> [EXERCISE INPUTS]
□ □ □ □ □

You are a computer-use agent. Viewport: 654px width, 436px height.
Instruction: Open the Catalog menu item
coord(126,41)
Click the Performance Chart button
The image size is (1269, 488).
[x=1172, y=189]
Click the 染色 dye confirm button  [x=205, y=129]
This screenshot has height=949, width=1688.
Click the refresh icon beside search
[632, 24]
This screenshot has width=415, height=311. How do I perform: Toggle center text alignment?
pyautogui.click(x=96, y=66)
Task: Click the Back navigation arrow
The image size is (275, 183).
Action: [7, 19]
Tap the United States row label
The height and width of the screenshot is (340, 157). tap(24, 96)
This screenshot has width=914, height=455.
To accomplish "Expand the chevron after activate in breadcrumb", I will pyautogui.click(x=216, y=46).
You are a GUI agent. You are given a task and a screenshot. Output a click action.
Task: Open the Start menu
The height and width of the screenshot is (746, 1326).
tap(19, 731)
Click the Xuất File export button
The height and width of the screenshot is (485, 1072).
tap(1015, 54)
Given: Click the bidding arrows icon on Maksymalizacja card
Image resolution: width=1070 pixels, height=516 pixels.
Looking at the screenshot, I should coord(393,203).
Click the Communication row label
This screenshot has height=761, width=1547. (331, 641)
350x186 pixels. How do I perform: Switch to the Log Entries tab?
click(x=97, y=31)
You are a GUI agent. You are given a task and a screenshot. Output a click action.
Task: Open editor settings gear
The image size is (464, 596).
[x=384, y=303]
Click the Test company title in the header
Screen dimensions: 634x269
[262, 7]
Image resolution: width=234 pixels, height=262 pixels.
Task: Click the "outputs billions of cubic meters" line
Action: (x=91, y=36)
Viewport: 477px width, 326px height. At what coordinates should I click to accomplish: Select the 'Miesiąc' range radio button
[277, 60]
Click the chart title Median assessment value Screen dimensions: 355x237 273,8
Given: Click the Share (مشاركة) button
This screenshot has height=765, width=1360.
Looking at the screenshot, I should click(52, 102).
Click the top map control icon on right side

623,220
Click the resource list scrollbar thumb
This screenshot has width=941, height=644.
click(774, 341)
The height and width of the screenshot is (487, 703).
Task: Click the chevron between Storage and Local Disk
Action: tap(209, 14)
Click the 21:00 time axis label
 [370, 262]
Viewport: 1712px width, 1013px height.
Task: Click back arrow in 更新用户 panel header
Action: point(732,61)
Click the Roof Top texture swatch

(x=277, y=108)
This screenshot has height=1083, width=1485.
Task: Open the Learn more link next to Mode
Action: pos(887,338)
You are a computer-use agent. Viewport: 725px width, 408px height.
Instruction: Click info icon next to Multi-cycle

□ □ □ □ □

> [WRITTEN EXERCISE]
Copy all of the records above line for line, keeping every character the same.

> [FULL SOLUTION]
You are a computer-use agent. Viewport: 654px width, 436px height.
Instruction: Open the Catalog menu item
coord(126,41)
Click the Performance Chart button
The image size is (1269, 488).
[x=1172, y=189]
Click the 染色 dye confirm button  [x=205, y=129]
This screenshot has height=949, width=1688.
Click the refresh icon beside search
[632, 24]
This screenshot has width=415, height=311. How do I perform: Toggle center text alignment?
pyautogui.click(x=96, y=66)
Task: Click the Back navigation arrow
The image size is (275, 183).
Action: [7, 19]
Tap the United States row label
The height and width of the screenshot is (340, 157). tap(24, 96)
This screenshot has width=914, height=455.
To accomplish "Expand the chevron after activate in breadcrumb", I will pyautogui.click(x=216, y=46).
You are a GUI agent. You are given a task and a screenshot. Output a click action.
Task: Open the Start menu
The height and width of the screenshot is (746, 1326).
tap(19, 731)
Click the Xuất File export button
The height and width of the screenshot is (485, 1072).
tap(1015, 54)
Given: Click the bidding arrows icon on Maksymalizacja card
Image resolution: width=1070 pixels, height=516 pixels.
Looking at the screenshot, I should coord(393,203).
Click the Communication row label
This screenshot has height=761, width=1547. (331, 641)
350x186 pixels. How do I perform: Switch to the Log Entries tab?
click(x=97, y=31)
You are a GUI agent. You are given a task and a screenshot. Output a click action.
Task: Open editor settings gear
The image size is (464, 596).
[x=384, y=303]
Click the Test company title in the header
Screen dimensions: 634x269
[262, 7]
Image resolution: width=234 pixels, height=262 pixels.
Task: Click the "outputs billions of cubic meters" line
Action: (x=91, y=36)
Viewport: 477px width, 326px height. At what coordinates should I click to accomplish: Select the 'Miesiąc' range radio button
[277, 60]
Click the chart title Median assessment value Screen dimensions: 355x237 273,8
Given: Click the Share (مشاركة) button
This screenshot has height=765, width=1360.
Looking at the screenshot, I should click(52, 102).
Click the top map control icon on right side

623,220
Click the resource list scrollbar thumb
This screenshot has width=941, height=644.
click(774, 341)
The height and width of the screenshot is (487, 703).
Task: Click the chevron between Storage and Local Disk
Action: tap(209, 14)
Click the 21:00 time axis label
 [370, 262]
Viewport: 1712px width, 1013px height.
Task: Click back arrow in 更新用户 panel header
Action: point(732,61)
Click the Roof Top texture swatch

(x=277, y=108)
This screenshot has height=1083, width=1485.
Task: Open the Learn more link next to Mode
Action: pos(887,338)
You are a computer-use agent. Viewport: 725px width, 408px height.
Instruction: Click info icon next to Multi-cycle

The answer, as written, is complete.